Start of Block

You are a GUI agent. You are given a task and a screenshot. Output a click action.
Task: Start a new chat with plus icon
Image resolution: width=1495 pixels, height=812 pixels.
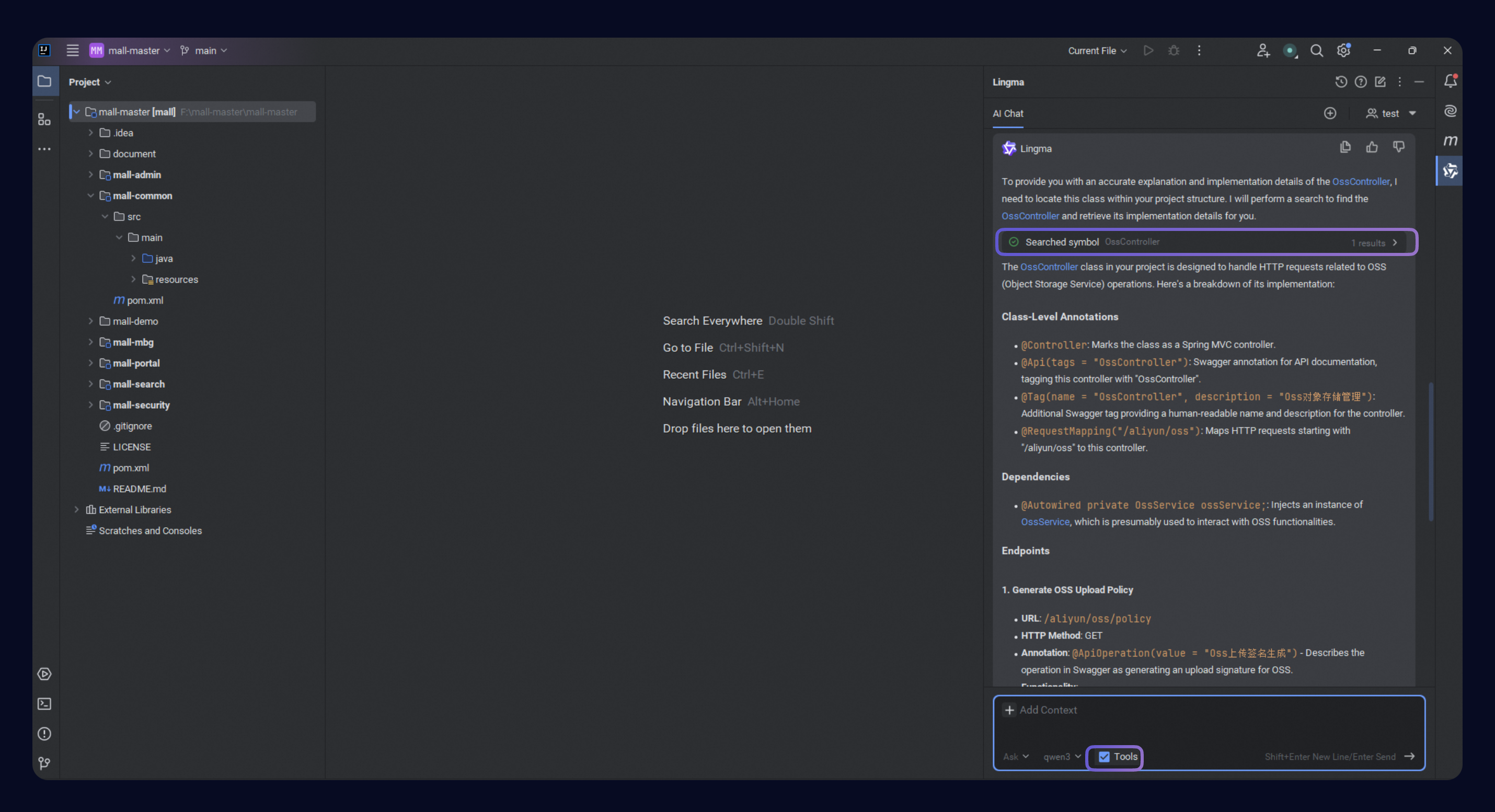(1330, 113)
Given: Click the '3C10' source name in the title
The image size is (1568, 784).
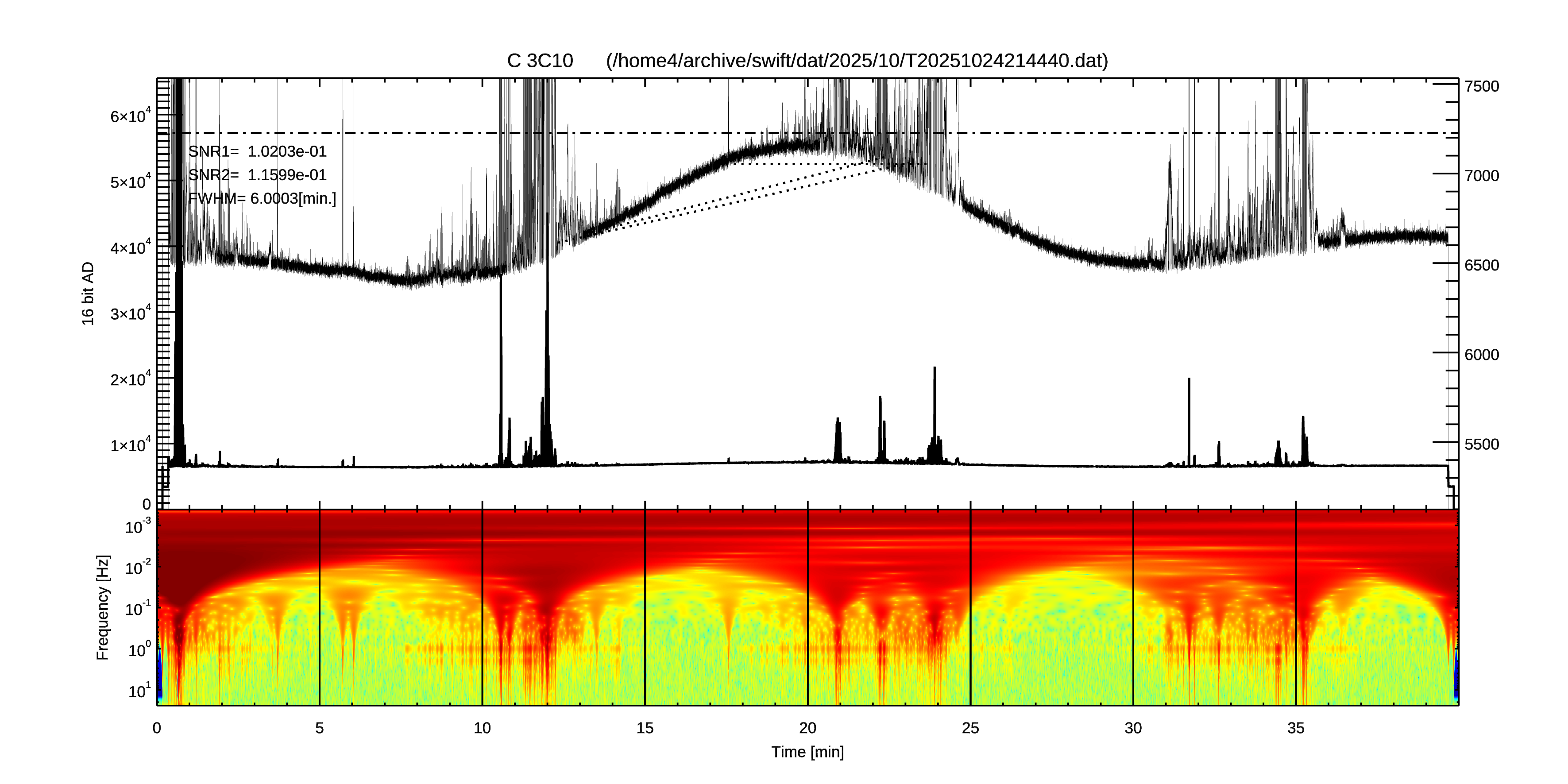Looking at the screenshot, I should pos(550,61).
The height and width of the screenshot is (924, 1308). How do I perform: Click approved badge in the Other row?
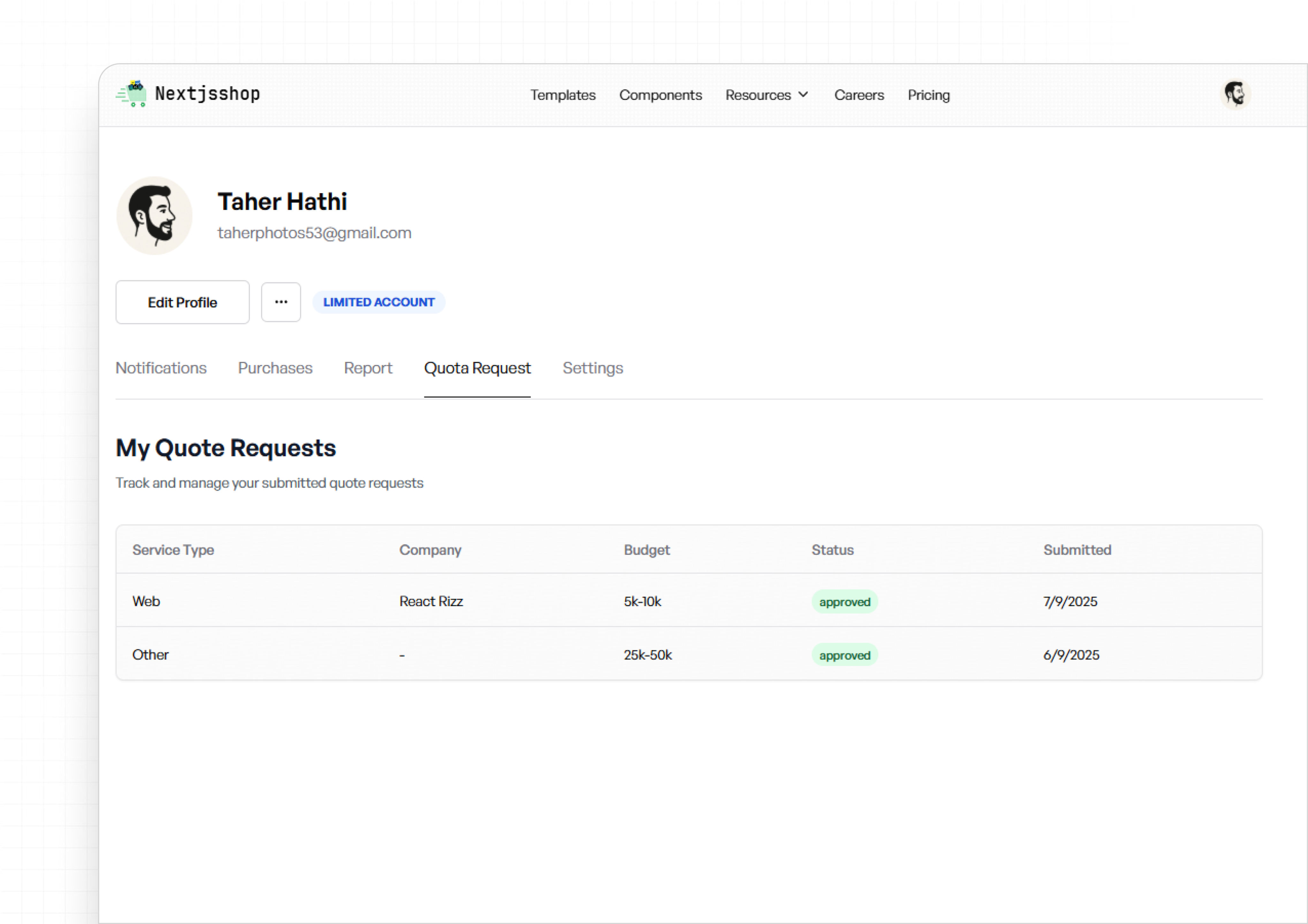pos(844,655)
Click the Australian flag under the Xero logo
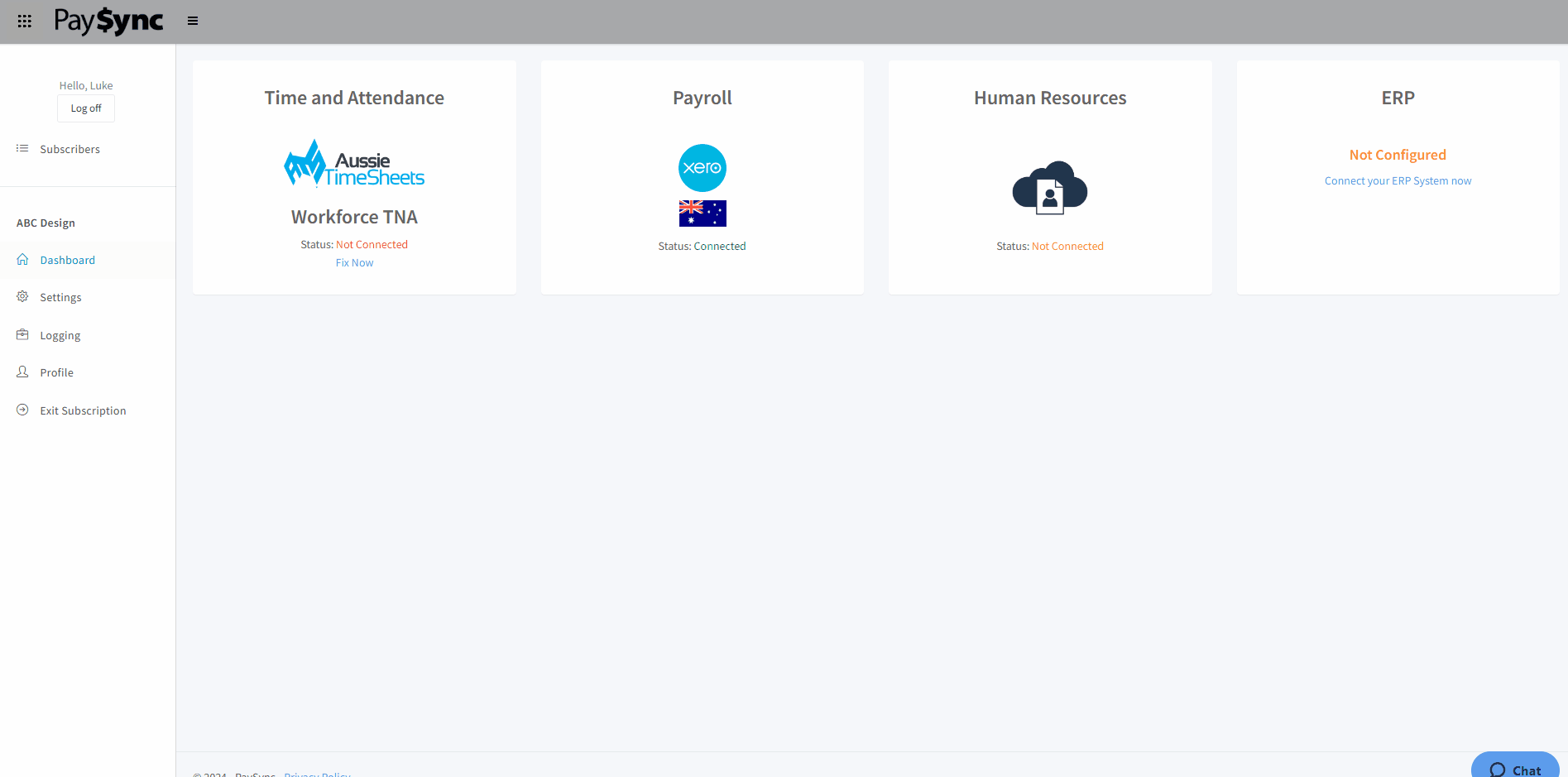The width and height of the screenshot is (1568, 777). (702, 213)
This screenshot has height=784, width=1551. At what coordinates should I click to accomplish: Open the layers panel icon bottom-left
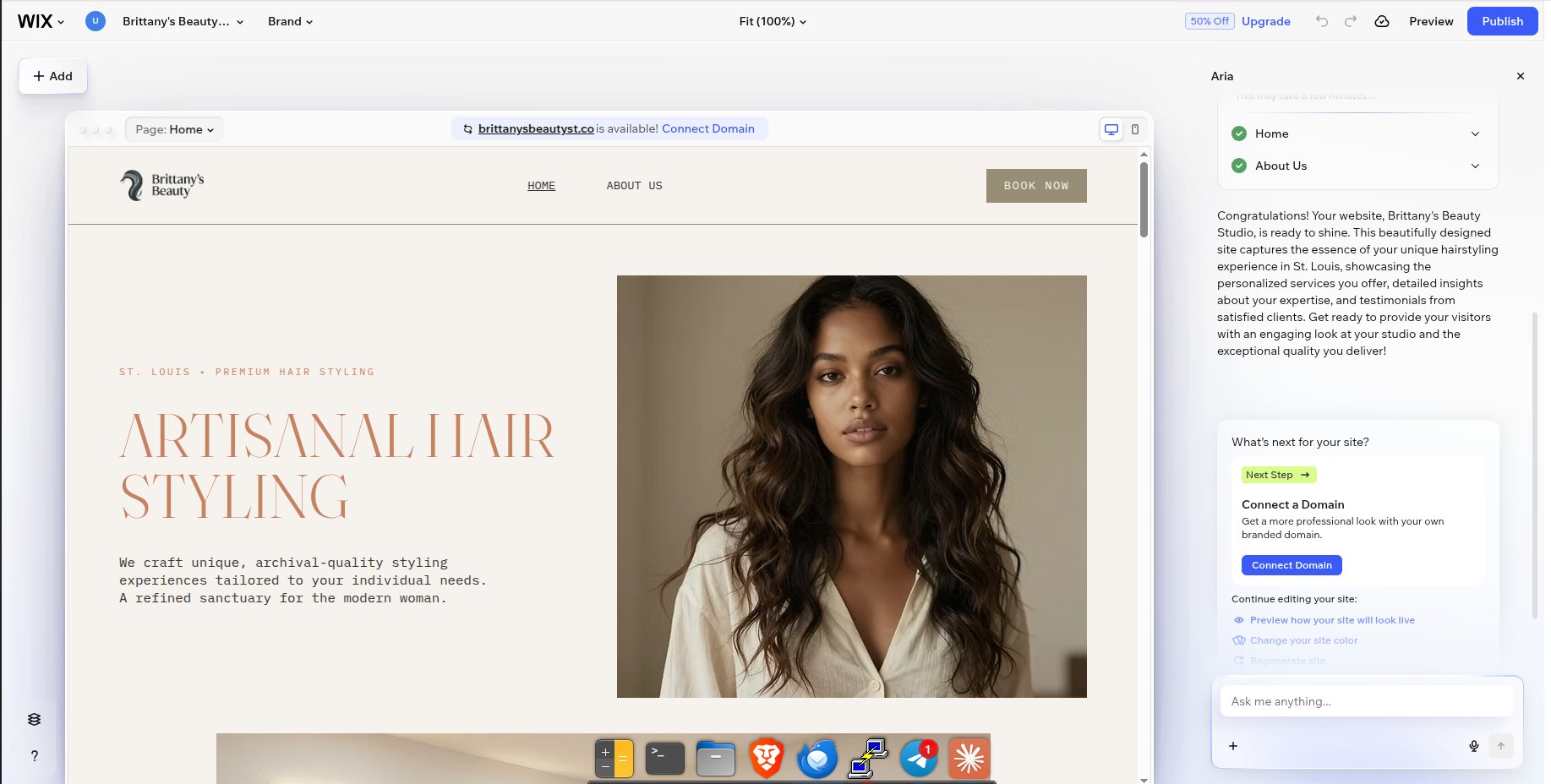[x=34, y=719]
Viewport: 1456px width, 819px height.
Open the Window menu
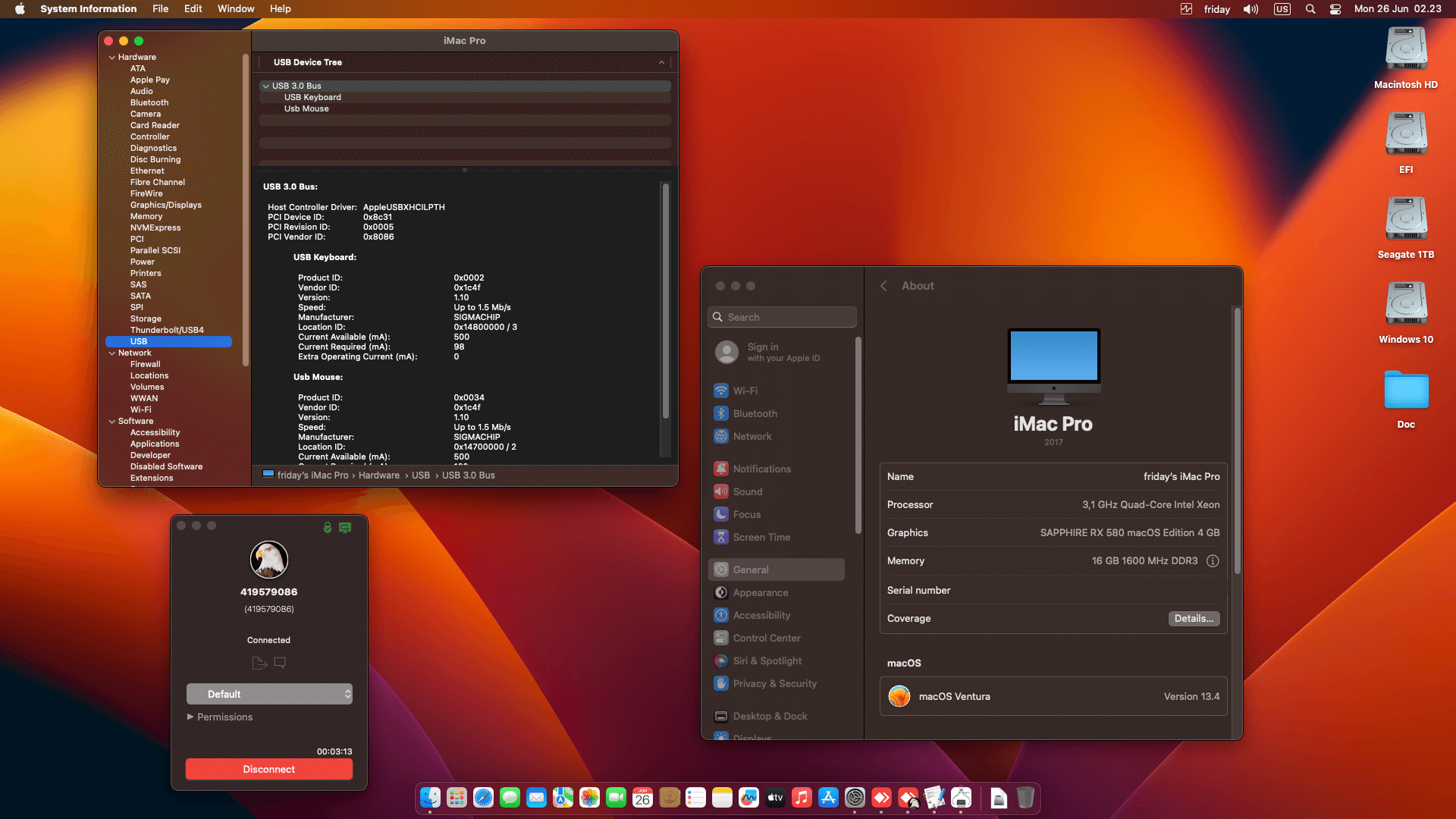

End of Block

Aim of the exercise
Make a word-for-word repeat of the material, skipping all pictures.

Exercise solution
You are a GUI agent. You are given a task and a screenshot. Output a click action.
Task: Start a new chat with plus icon
Image resolution: width=1495 pixels, height=812 pixels.
(1330, 113)
Given: Click the '3C10' source name in the title
The image size is (1568, 784).
Looking at the screenshot, I should pos(550,61).
The height and width of the screenshot is (924, 1308). How do I perform: Click approved badge in the Other row?
pos(844,655)
Click the Australian flag under the Xero logo
The width and height of the screenshot is (1568, 777). (702, 213)
This screenshot has height=784, width=1551. At what coordinates should I click to accomplish: Open the layers panel icon bottom-left
[x=34, y=719]
Viewport: 1456px width, 819px height.
Open the Window menu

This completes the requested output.